Victory or death. It’s the oath taken by the Knights of Velyshaa, and Kalendorf lives it. He’d much rather have gone out in a blaze of glory.

Again, I find myself wondering where the Doctor and the Time Lords are in all this. Isn’t Gallifrey supposed to be in our galaxy? It was never entirely clear.

I’ve only just finished listening. My first impression is that Gareth Thomas is as magnificent as ever, and Sarah Mowat is a worthy co-star who carries the dramatic weight of Dalek Empire on her shoulders. However, I feel like the Daleks after Barbara and Vicki ran them down. What just hit me?

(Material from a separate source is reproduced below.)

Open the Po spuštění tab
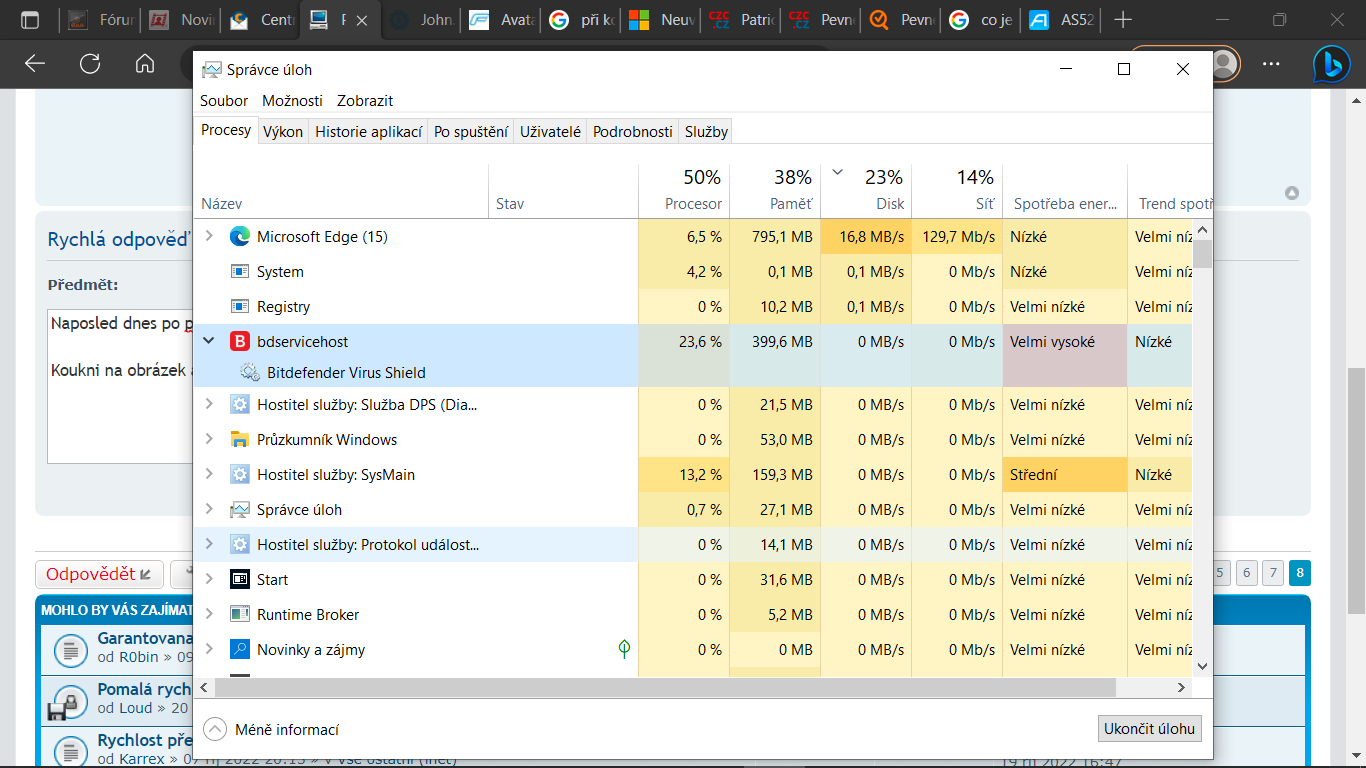The height and width of the screenshot is (768, 1366). (x=470, y=132)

The ending lays the groundwork for future Dalek Empire seasons. Of course, the Daleks haven’t been wiped out for good. I certainly mean to listen to the rest, as they’re great drama, but I need to recharge first. I’ll be returning to my Big Finish Listen-o-Thon, listening to and reviewing my library of Main Ranges and spin-offs in release order. Looks like I’m up to May 2003.

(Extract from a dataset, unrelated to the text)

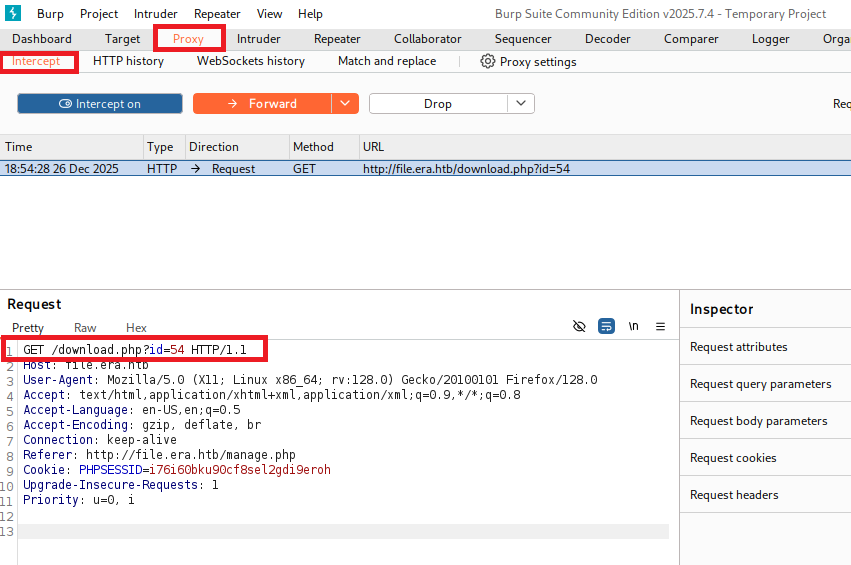Switch request view to Hex
851x565 pixels.
pyautogui.click(x=136, y=328)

Looks like I’m back to Five and Nyssa, my favourite TARDIS team, and Creatures of Beauty. Ah, yes, just the thing to cheer me up.

Spoilerific Comments

Both wars are won through one-on-one conversations between Kalendorf and his counterparts, the Dalek supreme commanders. Handy for audio. It’s a tribute to Gareth Thomas (and Sarah Mowat as Susan and Hannah Smith as Mentor) that we can believe those confrontations really did decide the fate of the galaxy. Mind you, I found it a tiny bit  anticlimactic when Mentor says, in essence, “We’re going to pack our goodies, and we’re going home.” But the alternate-Daleks aren’t quite as important as the Daleks that the Doctor and the Earth Alliance have been fighting all along. That leaves more time for the more important showdown: Kalendorf and the Dalek Supreme and Susan. Which was fantastic. Sarah Mowat makes a great emperor, and I love that moment when Susan’s voice finally breaks through.

I can’t escape the feeling that there were three Dalek factions in this story. The choices of Susan and Kalendorf led to so much death and destruction, and Kalendorf was exactly as fanatical as Mirana feared he would be. She died, and Alby died, and Susan became a monster, in support of his cause. Kalendorf could talk about free will, but with casualties like Alby dying in Susan’s arms, is that any better?

The Angel of Mercy. The Dark One. In the end, they’re both saviours and destroyers.

Was it worth it?

On the macro scale, Kalendorf has driven out the Daleks (for now) but caused so much damage that not only Earth but apparently the entire galaxy has lost most of its technology; they’re back to solar sails. On the micro scale, I’m not sure I can get over Susan killing the man she loved, the man who loved her enough to lose his legs and seek her all those years and years. Was it worth it, even to save the galaxy? (And did it?)

Years before the Time War was envisioned, years before the Doctor made the choice (or not) to destroy Gallifrey, Susan pulled the trigger.

Poor Alby. He died heartbroken and betrayed.

And for that matter, poor Mirana, and Herrick, and yes, Marber (whom I misjudged), and all the victims caught up in this conflict.

I’m reminded of the Doctor and Steven at the end of Master Plan: “What a waste.”

Or the Fifth Doctor’s, “There should have been another way.”

Good story. But so very, very bleak.